A Look Into Future Oceans for Shellfish Reasons


The Wall Street Journal recently ran a great article that studies the effect of the increased acidification of the ocean by an increase in carbon dioxide.

I know that many of my readers doubt that CO2 actually has changed the climate.  I also have doubts on this since the science is so ambiguous and so strongly relies on computer models.  However, the acidification of the ocean due to an increased absorption of carbon dioxide is chemistry and is not subject to fuzzy computer models and guesses. 

In case you question that the increase of CO2 is man-made and not natural – check out this article.

Some excerpts from WSJ:

In the living laboratory of a submerged volcano, marine biologist Verena Tunnicliffe glimpsed sea creatures trying to survive in acidic oceans.

Carbon dioxide that bubbles up in the sulfur chimneys of the undersea Eifuku volcano near the Pacific’s Mariana Islands has turned the water into an acidic broth, with striking effects on sea life. Scientists say the corrosive conditions there offer clues to how rising levels of man-made CO2 in the air could unbalance oceans world-wide.

Conditions on the volcanic slopes of Eifuku have been this acidic for millennia, giving these creatures more than enough time to acclimate. But many oceanographers worry that increased CO2 — likely created by burning fossil fuel — is changing sea chemistry world-wide more quickly than most marine life can adapt. A host of experiments are underway to assess just how the increased CO2 levels are changing ocean life.

All told, the oceans have absorbed 118 billion tons of carbon in the 200 years since the beginning of the industrial revolution, an international research team led by oceanographer Christopher Sabine at the Pacific Marine Environmental Laboratory in Seattle has calculated. Every second of the day, the oceans absorb an additional 300 tons of CO2 emissions.
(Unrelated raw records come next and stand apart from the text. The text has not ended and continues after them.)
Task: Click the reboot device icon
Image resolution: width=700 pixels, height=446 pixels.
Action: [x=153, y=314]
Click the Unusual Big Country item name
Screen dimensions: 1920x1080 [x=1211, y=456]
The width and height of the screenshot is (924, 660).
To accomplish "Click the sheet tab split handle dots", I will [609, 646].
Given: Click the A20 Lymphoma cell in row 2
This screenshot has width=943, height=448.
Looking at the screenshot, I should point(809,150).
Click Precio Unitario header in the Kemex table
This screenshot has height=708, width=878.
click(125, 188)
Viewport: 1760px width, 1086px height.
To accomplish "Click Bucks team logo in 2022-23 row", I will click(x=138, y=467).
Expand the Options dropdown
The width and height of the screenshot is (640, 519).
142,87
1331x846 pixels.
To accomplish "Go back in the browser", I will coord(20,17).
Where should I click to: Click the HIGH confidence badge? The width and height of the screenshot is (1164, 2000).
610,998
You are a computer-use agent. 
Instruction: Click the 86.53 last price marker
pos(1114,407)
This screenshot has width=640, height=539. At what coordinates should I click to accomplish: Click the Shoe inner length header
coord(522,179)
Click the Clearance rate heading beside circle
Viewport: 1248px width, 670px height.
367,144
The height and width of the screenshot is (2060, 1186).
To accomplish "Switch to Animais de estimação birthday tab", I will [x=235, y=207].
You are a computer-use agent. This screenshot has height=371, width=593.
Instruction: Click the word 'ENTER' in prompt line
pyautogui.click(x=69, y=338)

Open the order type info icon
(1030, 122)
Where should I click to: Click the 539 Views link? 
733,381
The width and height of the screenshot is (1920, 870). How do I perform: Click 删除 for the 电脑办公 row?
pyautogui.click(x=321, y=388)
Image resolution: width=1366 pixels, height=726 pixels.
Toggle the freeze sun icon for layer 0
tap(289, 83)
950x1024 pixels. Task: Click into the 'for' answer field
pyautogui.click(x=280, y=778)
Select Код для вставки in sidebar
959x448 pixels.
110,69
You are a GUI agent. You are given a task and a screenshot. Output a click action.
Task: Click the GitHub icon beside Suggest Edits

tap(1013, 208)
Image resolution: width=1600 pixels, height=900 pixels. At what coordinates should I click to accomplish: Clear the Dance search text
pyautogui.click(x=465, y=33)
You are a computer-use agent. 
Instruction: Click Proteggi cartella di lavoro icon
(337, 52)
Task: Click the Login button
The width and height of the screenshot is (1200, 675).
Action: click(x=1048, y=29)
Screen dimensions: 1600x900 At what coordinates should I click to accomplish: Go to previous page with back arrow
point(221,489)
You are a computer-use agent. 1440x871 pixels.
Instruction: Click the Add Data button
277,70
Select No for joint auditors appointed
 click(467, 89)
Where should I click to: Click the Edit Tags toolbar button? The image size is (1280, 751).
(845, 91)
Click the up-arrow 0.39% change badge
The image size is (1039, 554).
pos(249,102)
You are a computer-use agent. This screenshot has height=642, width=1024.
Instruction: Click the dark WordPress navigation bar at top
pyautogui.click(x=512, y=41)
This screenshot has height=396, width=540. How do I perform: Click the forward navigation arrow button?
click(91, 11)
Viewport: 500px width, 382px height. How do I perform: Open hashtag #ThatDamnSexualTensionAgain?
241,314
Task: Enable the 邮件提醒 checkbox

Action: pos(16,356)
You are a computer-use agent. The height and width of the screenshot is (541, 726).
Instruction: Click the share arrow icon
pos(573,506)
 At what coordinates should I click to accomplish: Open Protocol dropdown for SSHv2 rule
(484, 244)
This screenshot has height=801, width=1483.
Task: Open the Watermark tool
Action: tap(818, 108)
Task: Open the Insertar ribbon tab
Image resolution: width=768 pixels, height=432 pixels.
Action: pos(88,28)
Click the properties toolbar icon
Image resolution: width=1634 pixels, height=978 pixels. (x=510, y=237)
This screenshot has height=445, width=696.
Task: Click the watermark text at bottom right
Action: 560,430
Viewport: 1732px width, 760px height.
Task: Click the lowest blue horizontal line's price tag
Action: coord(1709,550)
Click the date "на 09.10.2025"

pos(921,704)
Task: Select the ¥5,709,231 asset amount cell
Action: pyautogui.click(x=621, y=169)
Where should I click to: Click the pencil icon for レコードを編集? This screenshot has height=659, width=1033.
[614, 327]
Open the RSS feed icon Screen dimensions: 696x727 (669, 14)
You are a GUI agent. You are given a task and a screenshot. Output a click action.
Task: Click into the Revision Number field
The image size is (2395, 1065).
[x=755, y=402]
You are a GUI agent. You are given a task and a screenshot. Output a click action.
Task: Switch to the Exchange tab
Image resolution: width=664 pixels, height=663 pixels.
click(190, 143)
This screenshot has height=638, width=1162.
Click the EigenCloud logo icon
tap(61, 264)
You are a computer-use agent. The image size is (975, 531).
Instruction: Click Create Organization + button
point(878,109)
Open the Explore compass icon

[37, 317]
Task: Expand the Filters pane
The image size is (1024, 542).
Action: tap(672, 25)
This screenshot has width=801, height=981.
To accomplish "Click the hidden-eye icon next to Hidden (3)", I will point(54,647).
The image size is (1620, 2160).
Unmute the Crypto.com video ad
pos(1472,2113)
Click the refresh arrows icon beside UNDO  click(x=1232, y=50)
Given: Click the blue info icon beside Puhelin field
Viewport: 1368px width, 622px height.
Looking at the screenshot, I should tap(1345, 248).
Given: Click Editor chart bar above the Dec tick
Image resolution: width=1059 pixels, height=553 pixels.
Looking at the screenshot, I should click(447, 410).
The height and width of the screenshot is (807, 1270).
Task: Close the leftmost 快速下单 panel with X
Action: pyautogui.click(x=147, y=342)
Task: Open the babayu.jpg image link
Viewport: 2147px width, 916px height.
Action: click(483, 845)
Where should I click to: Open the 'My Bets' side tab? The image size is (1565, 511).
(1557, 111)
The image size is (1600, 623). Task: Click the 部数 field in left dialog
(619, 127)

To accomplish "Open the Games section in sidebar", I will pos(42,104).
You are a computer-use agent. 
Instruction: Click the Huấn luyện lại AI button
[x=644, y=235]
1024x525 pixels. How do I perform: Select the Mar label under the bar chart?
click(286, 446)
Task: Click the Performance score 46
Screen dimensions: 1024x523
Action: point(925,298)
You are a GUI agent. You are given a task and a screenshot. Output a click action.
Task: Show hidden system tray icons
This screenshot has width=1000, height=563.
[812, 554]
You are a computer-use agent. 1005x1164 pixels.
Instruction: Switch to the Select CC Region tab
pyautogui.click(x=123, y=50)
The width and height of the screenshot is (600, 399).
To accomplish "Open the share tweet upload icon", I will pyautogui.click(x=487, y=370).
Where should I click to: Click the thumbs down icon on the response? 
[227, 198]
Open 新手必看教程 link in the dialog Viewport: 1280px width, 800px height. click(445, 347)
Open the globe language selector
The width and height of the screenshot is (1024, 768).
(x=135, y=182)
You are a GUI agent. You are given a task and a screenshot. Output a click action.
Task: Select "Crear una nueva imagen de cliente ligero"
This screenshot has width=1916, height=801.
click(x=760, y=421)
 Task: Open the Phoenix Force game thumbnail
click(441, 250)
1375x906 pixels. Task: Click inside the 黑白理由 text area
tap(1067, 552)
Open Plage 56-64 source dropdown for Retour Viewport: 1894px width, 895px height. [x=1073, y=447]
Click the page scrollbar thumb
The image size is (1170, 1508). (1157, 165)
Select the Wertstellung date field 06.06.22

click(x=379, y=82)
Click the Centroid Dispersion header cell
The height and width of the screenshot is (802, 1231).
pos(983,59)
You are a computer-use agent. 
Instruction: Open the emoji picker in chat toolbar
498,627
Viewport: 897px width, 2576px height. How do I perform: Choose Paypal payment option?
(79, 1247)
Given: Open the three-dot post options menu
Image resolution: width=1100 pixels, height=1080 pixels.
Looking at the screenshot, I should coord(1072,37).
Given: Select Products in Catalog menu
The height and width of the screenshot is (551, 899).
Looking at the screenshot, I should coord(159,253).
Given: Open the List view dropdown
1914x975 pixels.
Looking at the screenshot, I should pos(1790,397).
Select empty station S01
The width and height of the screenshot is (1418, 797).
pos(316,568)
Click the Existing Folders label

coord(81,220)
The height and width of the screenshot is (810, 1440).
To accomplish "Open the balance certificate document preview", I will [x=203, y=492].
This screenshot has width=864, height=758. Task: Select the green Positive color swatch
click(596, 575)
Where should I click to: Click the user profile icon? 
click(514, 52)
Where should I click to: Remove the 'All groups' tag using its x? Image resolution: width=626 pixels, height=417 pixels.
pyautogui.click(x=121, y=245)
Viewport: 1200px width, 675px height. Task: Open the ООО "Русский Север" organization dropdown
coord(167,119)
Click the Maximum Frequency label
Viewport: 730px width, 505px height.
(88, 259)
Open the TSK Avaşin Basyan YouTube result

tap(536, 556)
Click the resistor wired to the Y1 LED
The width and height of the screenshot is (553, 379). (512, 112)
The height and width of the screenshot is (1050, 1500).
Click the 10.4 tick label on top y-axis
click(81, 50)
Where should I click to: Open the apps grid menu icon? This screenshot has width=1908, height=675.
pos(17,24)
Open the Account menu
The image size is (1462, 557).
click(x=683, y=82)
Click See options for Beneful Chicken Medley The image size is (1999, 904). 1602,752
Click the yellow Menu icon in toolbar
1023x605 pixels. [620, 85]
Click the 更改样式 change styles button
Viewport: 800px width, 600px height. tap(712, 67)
“If CO2 levels in the atmosphere rise, then the oceans become more acidic,” says marine ecologist Jon Havenhand of Sweden’s University of Gothenburg. “The chemistry is unavoidable.”

For at least 600,000 years, the oceans maintained a steady pH of about 8.2, according to levels measured in ancient ice cores that preserve an annual chemical record of times past in the same way that tree rings do. Since 1800, however, the pH of seawater has dropped to 8.1. “The number is small but the change is substantial,” says marine biologist Donald Potts at the University of California, Santa Cruz. By the end of this century, the pH of seawater is expected to drop to 7.8 or so.